### Arbeitsanweisungen
[a] Wie viele In-vitro-Fertilisationen finden laut dem Auszug zur Präimplantationsdiagnostik jährlich bereits statt?
[b] Geben Sie aus dem Auszug zur Präimplantationsdiagnostik den Abschnitt von „Gesetz verabschiedet - viele“ bis einschließlich „der Bundesrat zustimmen.“ wortgetreu wieder.

### Auszug
------------

Die Präimplantationsdiagnotik ist bislang weiterhin verboten

Gesetz verabschiedet - viele Fragen offen

Es klingt paradox: Seitdem das Gesetz zur begrenzten Zulassung der Präimplantationsdiagnostik (PID) vor gut einem halben Jahr in Kraft trat, kann die PID in Deutschland nicht mehr angewendet werden. Denn es fehlt die notwendige Rechtsverordnung. Sie soll die Details regeln. Das Gesundheitsministerium strebt nun eine Kabinettsbefassung noch vor der Sommerpause an. Danach muss noch der Bundesrat zustimmen.

Autor/in:
Christoph Scholz
 (DR)

Laut Gesetz ist die PID grundsätzlich verboten, es sei denn, Paare sind genetisch erheblich vorbelastet. Dann können sie die im Reagenzglas erzeugten Embryonen auf die Anlage zu schweren Erbkrankheiten untersuchen lassen. Ferner erlaubt der Gesetzgeber die PID zur Feststellung "einer schwerwiegenden Schädigung" der Embryonen, "die mit hoher Wahrscheinlichkeit zu einer Tot- oder Fehlgeburt führen wird". Da dies nie auszuschließen ist, sehen Kritiker den Weg für ein Screening eröffnet - zumal angesichts der wachsenden Zahl später Schwangerschaften.



Damit wäre die PID ein ergänzendes Angebot bei den jährlich bereits rund 70.000 In-vitro-Fertilisationen - eine Diagnostik vor der Schwangerschaft, zusätzlich zur späteren Pränataldiagnostik (PND). Die PID-Befürworter hatten ohnehin einen Wertungswiderspruch beklagt, da Ärzte bei einem Verbot der PID "geschädigte" Embryonen einpflanzen müssten, die später nach einer PND abgetrieben würden.

------------

### Datenblock
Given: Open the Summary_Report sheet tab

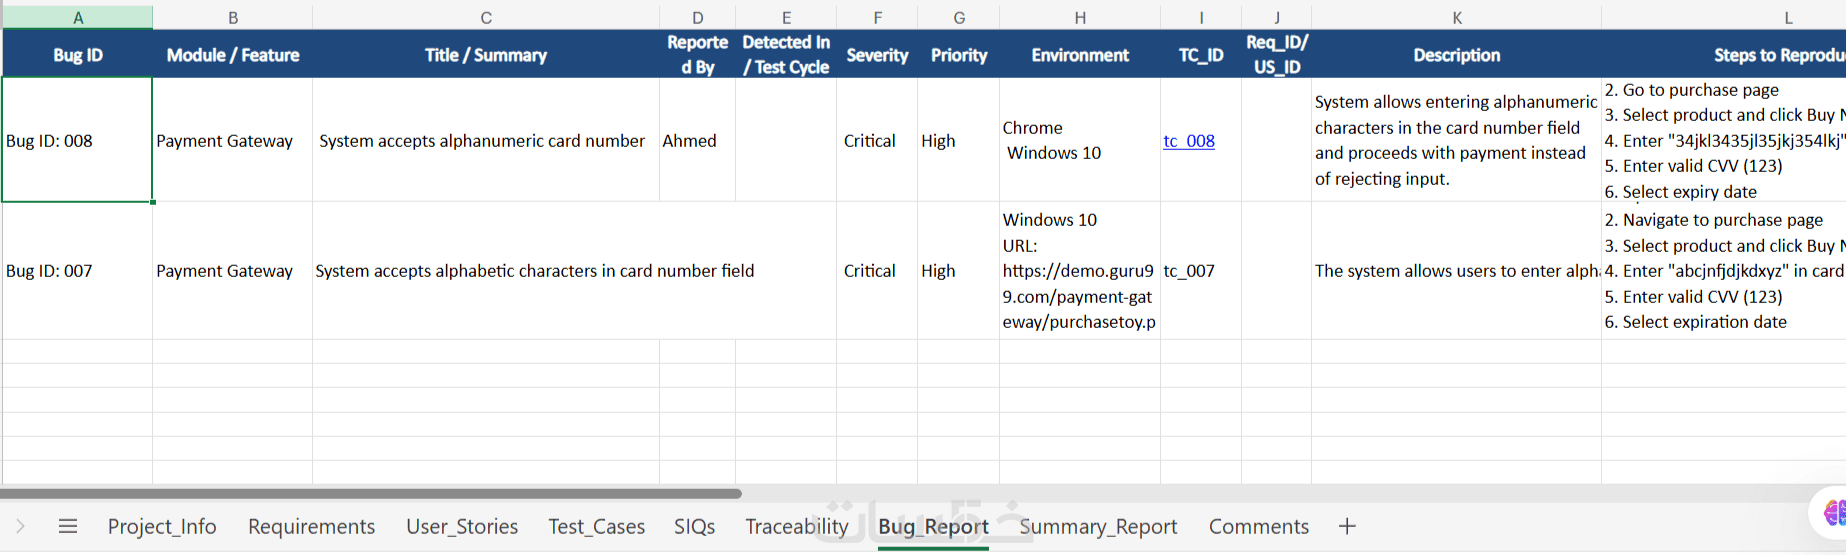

------------

### Geordnete Ausgaben
[a] Rund 70.000.

[b]
Gesetz verabschiedet - viele Fragen offen

Es klingt paradox: Seitdem das Gesetz zur begrenzten Zulassung der Präimplantationsdiagnostik (PID) vor gut einem halben Jahr in Kraft trat, kann die PID in Deutschland nicht mehr angewendet werden. Denn es fehlt die notwendige Rechtsverordnung. Sie soll die Details regeln. Das Gesundheitsministerium strebt nun eine Kabinettsbefassung noch vor der Sommerpause an. Danach muss noch der Bundesrat zustimmen.